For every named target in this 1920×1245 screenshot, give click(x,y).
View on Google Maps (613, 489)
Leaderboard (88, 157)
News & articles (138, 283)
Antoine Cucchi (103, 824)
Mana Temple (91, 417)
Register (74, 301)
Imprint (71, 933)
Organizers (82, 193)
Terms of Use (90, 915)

---

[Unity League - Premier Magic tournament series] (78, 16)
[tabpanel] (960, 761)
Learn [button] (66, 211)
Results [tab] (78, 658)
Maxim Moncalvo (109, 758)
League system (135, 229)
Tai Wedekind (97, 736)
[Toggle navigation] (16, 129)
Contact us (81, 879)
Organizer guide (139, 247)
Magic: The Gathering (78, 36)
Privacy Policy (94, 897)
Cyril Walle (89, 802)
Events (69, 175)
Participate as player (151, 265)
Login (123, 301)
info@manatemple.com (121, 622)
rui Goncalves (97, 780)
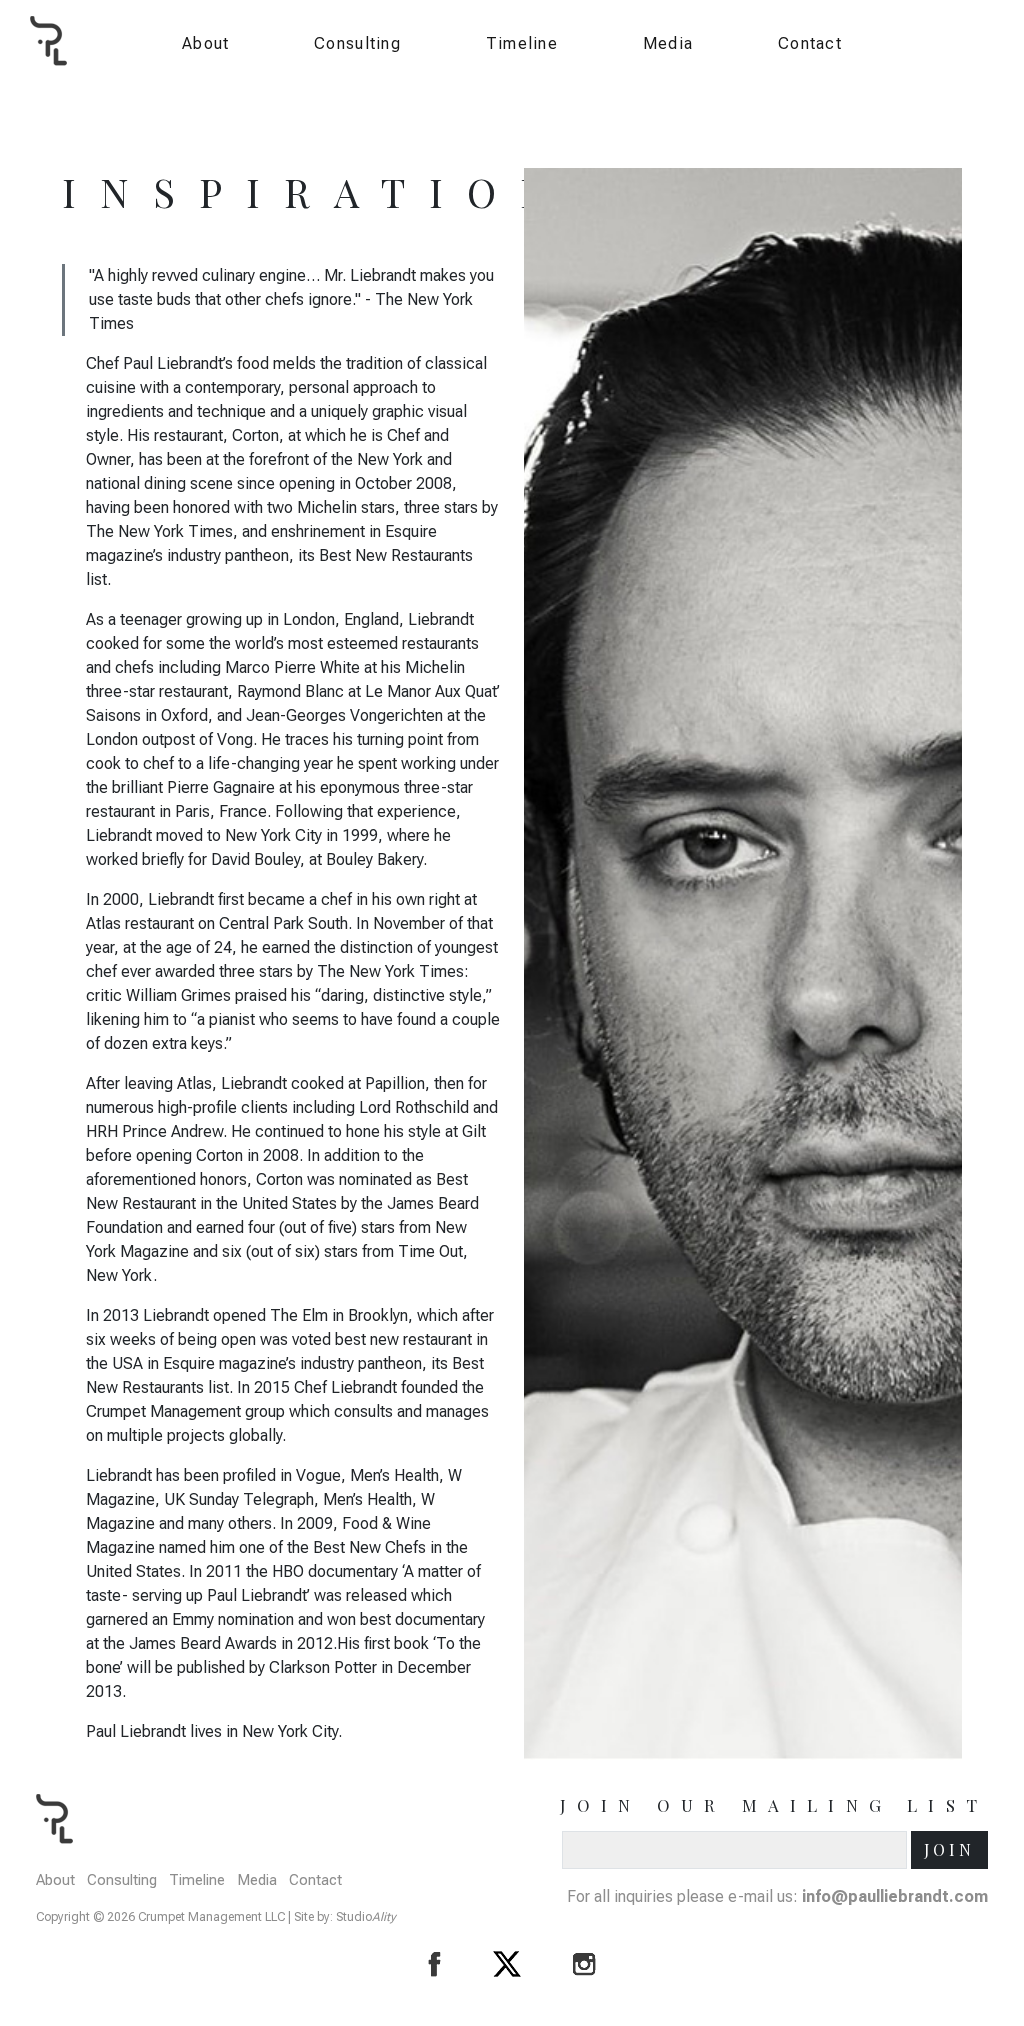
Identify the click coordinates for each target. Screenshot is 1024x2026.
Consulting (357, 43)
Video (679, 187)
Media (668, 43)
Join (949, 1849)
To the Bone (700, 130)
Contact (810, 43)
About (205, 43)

• PROBLEM
If a line in the entries contains the word "click", copy that line out.

• THE COMPLETED TASK
For every named target in this 1920×1245 screenshot, give click(x,y).
Identify the click coordinates for each target. Screenshot is 1024x2026.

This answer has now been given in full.